Last time I was doing image processing in C I was doing quantization of the colorspace using the technique out of a paper from 1982. Just because a source is old doesn't mean it is wrong.
It doesn't mean it's wrong. Like partial derivatives are centuries old. But we are moving on. Just recently I've seen a book on image recognition. While recent it was focused on math and not a word about NN. That looked so outdated. Someone spent the whole carer on this way. Another example would be linguistic approach to text translation. 'Stupid' LLM does it way better today. I can only guess how pro linguists feel about it.
Yes, those methods are old, but they’re explainable and much easier to debug or improve compared to the black-box nature of neural networks. They’re still useful in many cases.
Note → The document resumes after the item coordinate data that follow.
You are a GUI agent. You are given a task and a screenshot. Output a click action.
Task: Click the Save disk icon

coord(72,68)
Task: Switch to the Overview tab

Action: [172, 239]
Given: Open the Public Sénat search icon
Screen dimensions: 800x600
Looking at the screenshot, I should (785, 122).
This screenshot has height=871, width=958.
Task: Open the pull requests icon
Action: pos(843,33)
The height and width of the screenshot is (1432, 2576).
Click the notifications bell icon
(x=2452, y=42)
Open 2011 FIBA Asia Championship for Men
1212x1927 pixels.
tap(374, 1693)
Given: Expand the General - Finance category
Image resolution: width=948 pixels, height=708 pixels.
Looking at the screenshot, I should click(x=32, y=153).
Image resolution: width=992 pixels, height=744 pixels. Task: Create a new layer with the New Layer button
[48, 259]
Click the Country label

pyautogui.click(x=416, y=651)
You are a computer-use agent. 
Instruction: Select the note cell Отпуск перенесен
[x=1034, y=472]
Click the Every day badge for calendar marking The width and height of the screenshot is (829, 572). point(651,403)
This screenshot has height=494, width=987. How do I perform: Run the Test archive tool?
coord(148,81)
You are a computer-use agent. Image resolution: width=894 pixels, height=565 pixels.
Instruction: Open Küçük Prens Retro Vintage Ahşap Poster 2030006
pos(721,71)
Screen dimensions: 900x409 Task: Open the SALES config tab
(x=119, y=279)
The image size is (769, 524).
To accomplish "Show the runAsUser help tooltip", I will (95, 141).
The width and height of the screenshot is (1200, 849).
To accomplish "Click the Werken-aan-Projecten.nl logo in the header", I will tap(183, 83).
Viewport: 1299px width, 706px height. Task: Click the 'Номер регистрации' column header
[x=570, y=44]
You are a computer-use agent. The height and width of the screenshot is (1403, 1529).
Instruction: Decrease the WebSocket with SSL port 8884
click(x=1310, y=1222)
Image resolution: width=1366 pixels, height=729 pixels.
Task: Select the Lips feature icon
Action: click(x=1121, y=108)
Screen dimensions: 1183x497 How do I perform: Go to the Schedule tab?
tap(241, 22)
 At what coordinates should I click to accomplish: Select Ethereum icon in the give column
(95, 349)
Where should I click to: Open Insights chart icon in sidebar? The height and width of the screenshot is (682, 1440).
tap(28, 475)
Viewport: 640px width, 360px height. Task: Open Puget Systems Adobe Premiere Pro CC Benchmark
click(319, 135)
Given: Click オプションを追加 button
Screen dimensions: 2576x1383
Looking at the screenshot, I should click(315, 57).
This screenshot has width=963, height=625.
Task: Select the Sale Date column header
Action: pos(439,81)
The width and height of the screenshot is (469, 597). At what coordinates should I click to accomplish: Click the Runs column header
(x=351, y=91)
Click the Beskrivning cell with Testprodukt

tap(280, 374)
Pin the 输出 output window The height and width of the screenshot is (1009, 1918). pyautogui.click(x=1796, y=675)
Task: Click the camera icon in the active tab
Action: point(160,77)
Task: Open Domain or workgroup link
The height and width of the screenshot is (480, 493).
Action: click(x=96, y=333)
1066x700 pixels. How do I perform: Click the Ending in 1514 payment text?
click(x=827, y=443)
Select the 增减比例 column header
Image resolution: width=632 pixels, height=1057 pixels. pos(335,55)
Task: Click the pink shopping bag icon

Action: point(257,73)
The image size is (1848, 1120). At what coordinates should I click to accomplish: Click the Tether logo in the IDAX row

Only partially. The chapters on edge detection, for example, only have historic value at this point. A tiny NN can learn edges much better (which was the claim to fame of AlexNet, basically).
That absolutely depends on the application. "Classic" (i.e. non-NN) methods are still very strong in industrial machine vision applications, mostly due to their momentum, explainability / trust, and performance / costs. Why use an expensive NPU if you can do the same thing in 0.1 ms on an embedded ARM.
A NN that has been trained by someone else on unknown data with unknown objectives and contains unknown defects and backdoors can compute something fast, but why should it be trusted to do my image processing?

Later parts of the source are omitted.